[Collected data entries]
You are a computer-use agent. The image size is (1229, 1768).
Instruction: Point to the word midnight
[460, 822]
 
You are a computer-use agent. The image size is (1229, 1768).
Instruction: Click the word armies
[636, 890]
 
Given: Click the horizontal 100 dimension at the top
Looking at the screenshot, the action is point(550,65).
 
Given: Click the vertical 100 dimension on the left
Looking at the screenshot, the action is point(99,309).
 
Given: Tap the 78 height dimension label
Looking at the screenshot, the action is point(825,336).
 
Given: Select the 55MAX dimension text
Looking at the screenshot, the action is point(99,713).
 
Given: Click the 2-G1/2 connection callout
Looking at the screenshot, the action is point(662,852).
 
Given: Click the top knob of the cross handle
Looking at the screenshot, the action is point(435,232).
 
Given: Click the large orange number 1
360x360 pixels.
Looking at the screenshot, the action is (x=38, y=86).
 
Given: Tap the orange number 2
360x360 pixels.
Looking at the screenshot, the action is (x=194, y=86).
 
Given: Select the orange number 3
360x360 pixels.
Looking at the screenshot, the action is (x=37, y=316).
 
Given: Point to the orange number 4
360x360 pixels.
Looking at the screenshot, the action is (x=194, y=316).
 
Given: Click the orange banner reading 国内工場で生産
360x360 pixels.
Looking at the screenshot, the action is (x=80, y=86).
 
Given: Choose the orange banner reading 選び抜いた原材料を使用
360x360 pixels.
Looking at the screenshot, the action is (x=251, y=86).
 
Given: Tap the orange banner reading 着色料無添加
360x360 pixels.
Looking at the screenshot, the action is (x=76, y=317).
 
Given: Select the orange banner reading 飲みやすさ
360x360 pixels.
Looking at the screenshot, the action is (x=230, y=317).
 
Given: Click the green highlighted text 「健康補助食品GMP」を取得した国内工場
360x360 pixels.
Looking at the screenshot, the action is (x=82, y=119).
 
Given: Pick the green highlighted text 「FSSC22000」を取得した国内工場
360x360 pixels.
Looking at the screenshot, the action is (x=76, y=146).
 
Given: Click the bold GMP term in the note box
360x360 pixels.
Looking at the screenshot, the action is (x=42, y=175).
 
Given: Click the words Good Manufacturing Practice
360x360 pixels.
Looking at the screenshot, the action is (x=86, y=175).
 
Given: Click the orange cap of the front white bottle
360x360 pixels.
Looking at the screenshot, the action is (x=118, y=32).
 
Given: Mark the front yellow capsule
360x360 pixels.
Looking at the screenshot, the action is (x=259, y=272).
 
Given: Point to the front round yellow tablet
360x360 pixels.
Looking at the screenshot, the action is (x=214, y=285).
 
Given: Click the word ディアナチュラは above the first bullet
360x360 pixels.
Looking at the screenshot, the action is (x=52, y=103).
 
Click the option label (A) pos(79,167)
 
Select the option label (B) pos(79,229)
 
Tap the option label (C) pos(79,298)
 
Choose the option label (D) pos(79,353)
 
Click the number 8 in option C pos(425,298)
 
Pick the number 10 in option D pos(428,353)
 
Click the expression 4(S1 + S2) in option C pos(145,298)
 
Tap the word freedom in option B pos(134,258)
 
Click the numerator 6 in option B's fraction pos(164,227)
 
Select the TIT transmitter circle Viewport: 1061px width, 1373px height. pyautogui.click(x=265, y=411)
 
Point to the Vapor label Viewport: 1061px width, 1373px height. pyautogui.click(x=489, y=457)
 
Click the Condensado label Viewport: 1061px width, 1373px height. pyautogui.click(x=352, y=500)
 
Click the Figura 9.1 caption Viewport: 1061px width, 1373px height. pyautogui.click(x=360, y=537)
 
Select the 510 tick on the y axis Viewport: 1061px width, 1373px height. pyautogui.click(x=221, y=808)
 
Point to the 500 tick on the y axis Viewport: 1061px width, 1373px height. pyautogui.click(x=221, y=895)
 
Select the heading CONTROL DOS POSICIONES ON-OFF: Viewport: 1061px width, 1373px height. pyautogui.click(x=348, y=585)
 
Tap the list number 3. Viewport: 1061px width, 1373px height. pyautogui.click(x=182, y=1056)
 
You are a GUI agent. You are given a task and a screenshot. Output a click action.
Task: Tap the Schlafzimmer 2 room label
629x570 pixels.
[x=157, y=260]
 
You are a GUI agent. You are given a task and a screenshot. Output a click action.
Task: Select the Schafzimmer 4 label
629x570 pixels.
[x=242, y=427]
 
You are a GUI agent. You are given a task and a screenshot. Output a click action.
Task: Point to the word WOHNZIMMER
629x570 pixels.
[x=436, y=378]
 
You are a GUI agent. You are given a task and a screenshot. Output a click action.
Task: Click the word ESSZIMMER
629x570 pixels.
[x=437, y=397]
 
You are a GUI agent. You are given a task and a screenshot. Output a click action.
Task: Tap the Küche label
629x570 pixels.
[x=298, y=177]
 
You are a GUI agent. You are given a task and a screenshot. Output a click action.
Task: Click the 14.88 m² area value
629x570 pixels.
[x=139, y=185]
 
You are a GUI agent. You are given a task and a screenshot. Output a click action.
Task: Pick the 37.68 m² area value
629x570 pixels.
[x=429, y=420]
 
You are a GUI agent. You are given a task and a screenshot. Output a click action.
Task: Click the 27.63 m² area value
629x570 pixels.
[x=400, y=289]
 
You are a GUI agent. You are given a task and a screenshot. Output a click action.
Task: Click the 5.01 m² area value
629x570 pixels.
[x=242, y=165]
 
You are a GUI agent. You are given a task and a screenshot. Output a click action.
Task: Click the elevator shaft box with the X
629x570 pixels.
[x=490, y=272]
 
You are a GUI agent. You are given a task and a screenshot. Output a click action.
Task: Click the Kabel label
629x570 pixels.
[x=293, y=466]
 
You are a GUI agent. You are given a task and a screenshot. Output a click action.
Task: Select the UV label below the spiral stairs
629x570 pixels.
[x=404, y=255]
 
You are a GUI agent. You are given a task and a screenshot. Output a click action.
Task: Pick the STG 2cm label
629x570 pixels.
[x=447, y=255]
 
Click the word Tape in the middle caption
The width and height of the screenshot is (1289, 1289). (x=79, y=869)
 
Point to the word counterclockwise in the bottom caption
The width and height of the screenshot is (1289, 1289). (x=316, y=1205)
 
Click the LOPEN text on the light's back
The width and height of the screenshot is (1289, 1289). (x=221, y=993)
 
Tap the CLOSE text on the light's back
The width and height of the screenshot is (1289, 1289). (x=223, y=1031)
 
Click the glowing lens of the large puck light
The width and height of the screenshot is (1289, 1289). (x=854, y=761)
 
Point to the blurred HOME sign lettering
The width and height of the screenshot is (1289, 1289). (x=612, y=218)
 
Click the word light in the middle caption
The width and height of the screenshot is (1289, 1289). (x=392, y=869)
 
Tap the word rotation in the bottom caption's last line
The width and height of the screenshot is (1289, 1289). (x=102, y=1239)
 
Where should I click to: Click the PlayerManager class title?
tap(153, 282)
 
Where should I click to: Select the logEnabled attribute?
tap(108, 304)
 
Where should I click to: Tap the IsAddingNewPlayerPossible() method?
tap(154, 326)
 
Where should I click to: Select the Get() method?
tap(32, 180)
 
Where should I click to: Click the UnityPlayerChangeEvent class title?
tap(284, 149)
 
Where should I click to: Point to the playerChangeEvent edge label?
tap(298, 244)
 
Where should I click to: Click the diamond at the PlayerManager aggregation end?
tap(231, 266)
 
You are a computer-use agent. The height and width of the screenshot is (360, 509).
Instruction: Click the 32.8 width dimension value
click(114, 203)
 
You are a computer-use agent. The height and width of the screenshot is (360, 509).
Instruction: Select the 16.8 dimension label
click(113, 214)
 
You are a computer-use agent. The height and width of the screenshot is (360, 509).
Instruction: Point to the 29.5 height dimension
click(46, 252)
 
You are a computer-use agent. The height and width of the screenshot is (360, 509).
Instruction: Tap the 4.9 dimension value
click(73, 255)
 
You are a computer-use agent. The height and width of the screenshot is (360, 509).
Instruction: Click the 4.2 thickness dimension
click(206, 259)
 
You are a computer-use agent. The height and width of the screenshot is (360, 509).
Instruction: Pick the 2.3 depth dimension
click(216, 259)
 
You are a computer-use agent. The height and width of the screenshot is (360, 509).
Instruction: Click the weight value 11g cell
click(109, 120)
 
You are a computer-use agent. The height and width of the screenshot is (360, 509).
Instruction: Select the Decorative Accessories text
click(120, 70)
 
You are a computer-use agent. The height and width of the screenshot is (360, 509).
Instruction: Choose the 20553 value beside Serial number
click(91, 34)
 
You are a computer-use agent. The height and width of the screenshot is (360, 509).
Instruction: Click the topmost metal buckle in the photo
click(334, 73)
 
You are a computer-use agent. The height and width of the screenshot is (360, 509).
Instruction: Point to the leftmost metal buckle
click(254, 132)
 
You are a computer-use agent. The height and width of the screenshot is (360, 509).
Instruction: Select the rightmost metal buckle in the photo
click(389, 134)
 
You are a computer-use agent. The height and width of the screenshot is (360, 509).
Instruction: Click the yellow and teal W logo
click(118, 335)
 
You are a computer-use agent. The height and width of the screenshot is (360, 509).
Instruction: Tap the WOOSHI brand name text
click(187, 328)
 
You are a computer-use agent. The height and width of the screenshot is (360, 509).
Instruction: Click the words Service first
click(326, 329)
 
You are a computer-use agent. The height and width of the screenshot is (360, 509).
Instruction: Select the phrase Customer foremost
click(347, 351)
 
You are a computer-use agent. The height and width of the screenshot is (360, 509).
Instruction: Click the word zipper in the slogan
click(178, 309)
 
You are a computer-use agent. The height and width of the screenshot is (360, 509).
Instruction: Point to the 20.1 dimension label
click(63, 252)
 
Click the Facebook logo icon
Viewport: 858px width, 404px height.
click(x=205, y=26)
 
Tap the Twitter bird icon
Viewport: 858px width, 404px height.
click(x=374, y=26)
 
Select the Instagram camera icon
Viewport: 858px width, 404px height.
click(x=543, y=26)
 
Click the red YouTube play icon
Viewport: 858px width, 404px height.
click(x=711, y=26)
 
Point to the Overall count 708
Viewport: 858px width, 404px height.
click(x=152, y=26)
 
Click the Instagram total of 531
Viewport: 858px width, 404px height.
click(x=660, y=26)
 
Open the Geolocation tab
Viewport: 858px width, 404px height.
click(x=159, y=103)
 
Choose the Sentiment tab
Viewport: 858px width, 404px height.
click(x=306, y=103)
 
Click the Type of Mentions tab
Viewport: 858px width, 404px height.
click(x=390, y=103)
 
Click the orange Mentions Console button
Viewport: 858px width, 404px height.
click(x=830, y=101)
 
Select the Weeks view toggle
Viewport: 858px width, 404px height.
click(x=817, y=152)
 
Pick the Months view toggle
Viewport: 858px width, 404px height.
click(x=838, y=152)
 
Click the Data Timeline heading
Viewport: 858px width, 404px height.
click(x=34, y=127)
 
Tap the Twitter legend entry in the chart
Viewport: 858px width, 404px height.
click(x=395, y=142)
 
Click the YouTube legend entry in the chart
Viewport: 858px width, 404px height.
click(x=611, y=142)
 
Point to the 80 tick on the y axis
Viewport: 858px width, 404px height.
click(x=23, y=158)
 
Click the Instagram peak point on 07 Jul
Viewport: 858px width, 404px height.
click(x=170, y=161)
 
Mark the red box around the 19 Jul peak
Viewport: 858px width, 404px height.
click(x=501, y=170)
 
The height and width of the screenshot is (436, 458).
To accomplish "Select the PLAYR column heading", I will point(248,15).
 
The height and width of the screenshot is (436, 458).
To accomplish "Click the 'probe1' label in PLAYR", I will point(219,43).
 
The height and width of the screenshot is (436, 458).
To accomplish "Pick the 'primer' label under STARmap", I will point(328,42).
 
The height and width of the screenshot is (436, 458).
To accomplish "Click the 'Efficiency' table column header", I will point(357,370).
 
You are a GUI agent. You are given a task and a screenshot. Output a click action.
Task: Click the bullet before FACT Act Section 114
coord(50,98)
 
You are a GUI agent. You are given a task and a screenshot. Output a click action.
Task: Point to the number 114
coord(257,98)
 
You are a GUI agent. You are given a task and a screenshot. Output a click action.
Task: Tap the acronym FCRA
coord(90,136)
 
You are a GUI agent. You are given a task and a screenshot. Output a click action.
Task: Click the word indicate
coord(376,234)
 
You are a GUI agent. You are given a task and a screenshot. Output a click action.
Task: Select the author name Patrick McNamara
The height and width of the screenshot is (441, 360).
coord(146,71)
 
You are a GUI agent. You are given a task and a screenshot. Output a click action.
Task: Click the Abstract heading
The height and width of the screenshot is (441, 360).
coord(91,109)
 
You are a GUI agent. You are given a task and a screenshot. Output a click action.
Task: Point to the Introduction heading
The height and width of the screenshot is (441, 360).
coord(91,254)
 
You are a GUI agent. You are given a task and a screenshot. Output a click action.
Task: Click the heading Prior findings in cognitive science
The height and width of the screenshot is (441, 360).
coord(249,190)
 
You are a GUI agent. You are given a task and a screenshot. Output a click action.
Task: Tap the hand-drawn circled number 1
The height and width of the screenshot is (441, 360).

**Aim:** Rewrite the rows from the line with "Click the numerator" to the line with "Point to the Vapor", putting "Screen size" wherever "Viewport" appears and changing nothing else.

**Response to this exercise:**
Click the numerator 6 in option B's fraction pos(164,227)
 
Select the TIT transmitter circle Screen size: 1061px width, 1373px height. pyautogui.click(x=265, y=411)
 
Point to the Vapor label Screen size: 1061px width, 1373px height. pyautogui.click(x=489, y=457)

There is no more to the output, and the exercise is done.